Illinois Department of Transportation (IDOT) has implemented multiple EDC innovations over the past decade including Measurement While Drilling (MWD) and Targeted Overlay Pavement Solutions (TOPS). These technologies shorten the project delivery process, reduce congestion, enhance roadway safety and improve environmental sustainability. 

IDOT’s Innovative Approach to Site Exploration 

This past summer, IDOT, with the help of researchers and members from the University of Illinois Urbana-Champaign and the University of Florida, implemented Measurement While Drilling (MWD) on a drill rig. A featured geotechnical method in exploration (A-GaME), MWD is a site exploration technique that allows for continuous monitoring of geotechnical drilling operations. Although MWD does not replace the process of sampling, it does supplement other subsurface exploration projects and reduces the number of physical samples required.  

By combining research and program delivery projects, IDOT implemented MWD.Through adopting MWD, they developed relationships between MWD parameters and geomaterial condition and strength. Using this method, instrumentation is added to standard drill rigs which provides crew members and engineers with real-time, continuous measurements of a project’s drilling parameters.  

The data collected by this technique produces profiles of drilling parameters to reveal soil layers and additional subsurface properties. This information leads to more accurate strength assessments of soil and rock. Interest in MWD continues to grow as several state DOTs are purchasing, training and using the site exploration method.  

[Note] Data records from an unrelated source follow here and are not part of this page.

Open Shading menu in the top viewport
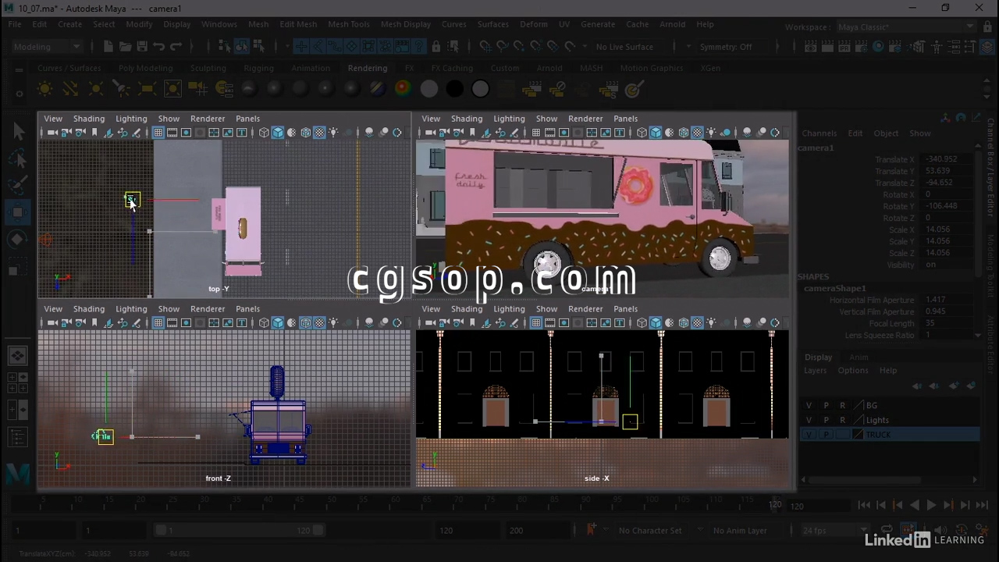The height and width of the screenshot is (562, 999). pos(88,119)
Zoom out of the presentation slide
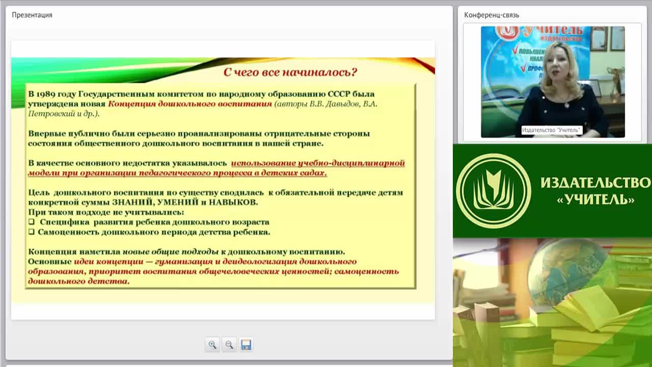 coord(229,345)
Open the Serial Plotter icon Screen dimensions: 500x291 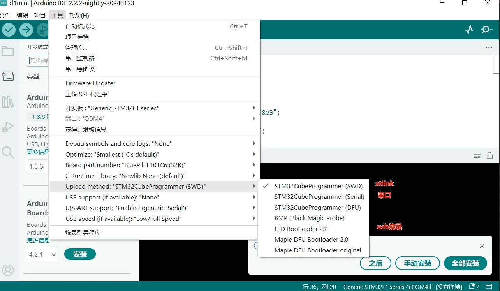pyautogui.click(x=469, y=30)
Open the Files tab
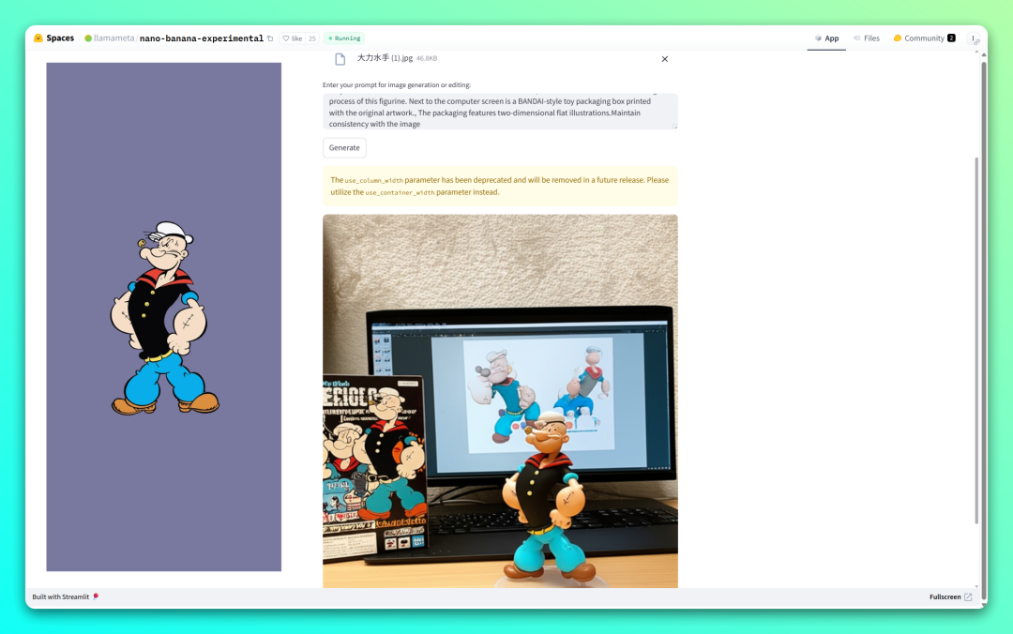The width and height of the screenshot is (1013, 634). 866,38
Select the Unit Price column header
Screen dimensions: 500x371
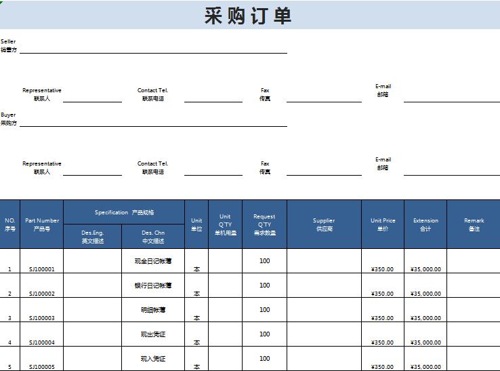(383, 224)
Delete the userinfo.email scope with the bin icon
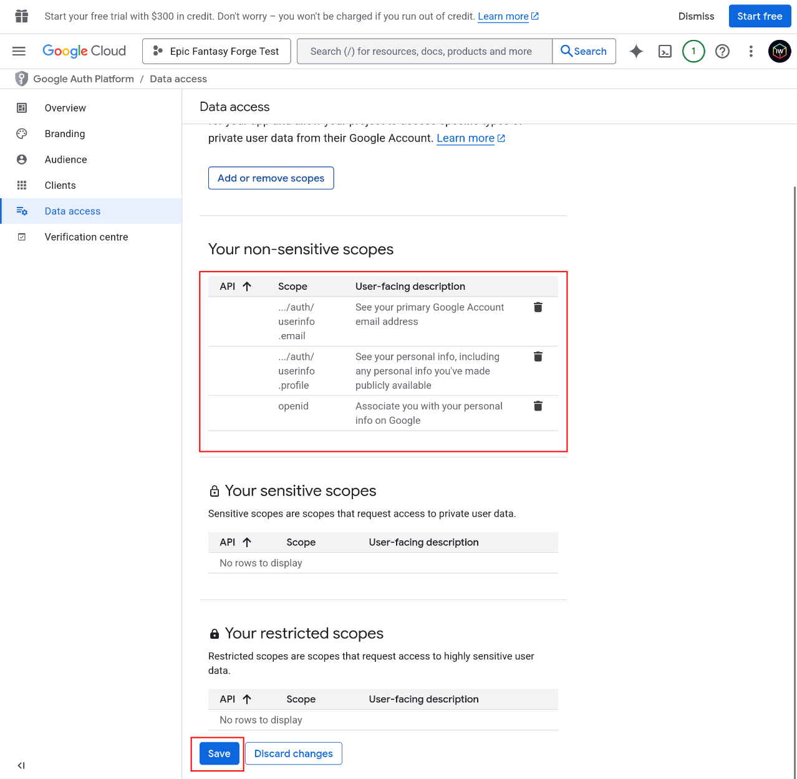Viewport: 797px width, 779px height. [x=538, y=307]
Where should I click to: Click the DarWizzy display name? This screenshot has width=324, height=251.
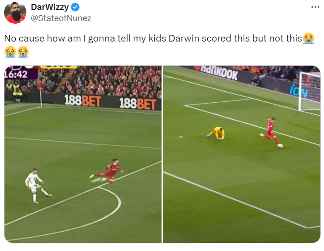click(50, 7)
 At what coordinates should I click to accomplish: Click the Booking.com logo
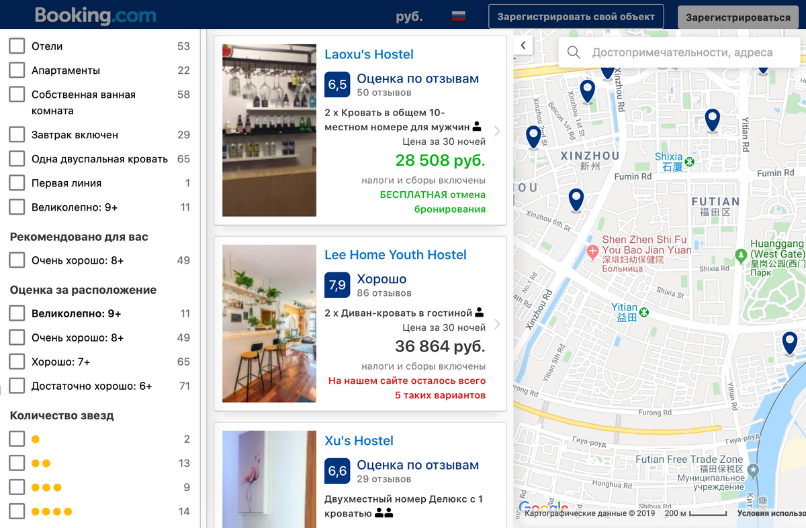[x=95, y=15]
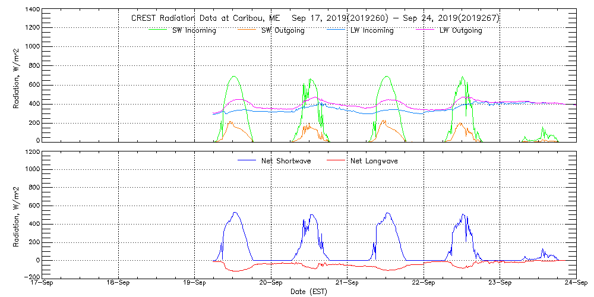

Over a Decade of Excellent Performance: Richard County’s Use of Thin Concrete Overlay 

In 2010, Richard County placed a concrete overlay on top of the asphalt surface of County Highway 9 in Richmond County, IL. After more than a decade since its installation, the overlay continues to perform tremendously and has proven itself to be an invaluable, innovative solution.  

“This project provided Richland County with competitive bids, rapid construction, minimum inconvenience to residents, and a smooth-riding, long-lasting pavement,” said Richland County Engineer Danny Colwell. 

The overlay was placed over the 22-foot-wide asphalt road that serves as a popular trucking route for those who are headed to grain elevators and oil fields. Crews milled the existing asphalt pavement down to a 1-inch depth and then constructed a 5.5-inch concrete overlay with macrofibers. Prior to the overlay’s installment, the pavement distress included shrinkage of the soil-cement base which resulted in transverse cracks along the asphalt road.  

This approach is a targeted overlay pavement solution (TOPS), a solution for combining innovative overlay procedures into operations that ultimately improve performance, reduce the cost of pavement ownership and lessen traffic impacts. With most pavements in the National Highway System (NHS) having reached, or approaching, the end of their design life, TOPS provide long-life performance under a wide variety of environmental, traffic, and existing pavement conditions. These concrete overlays benefit from recent improvements to design practices, slab geometry and interlayer technology. As a result, consumers are able to improve overlay surface treatment applicability, sustainability and cost-effectiveness.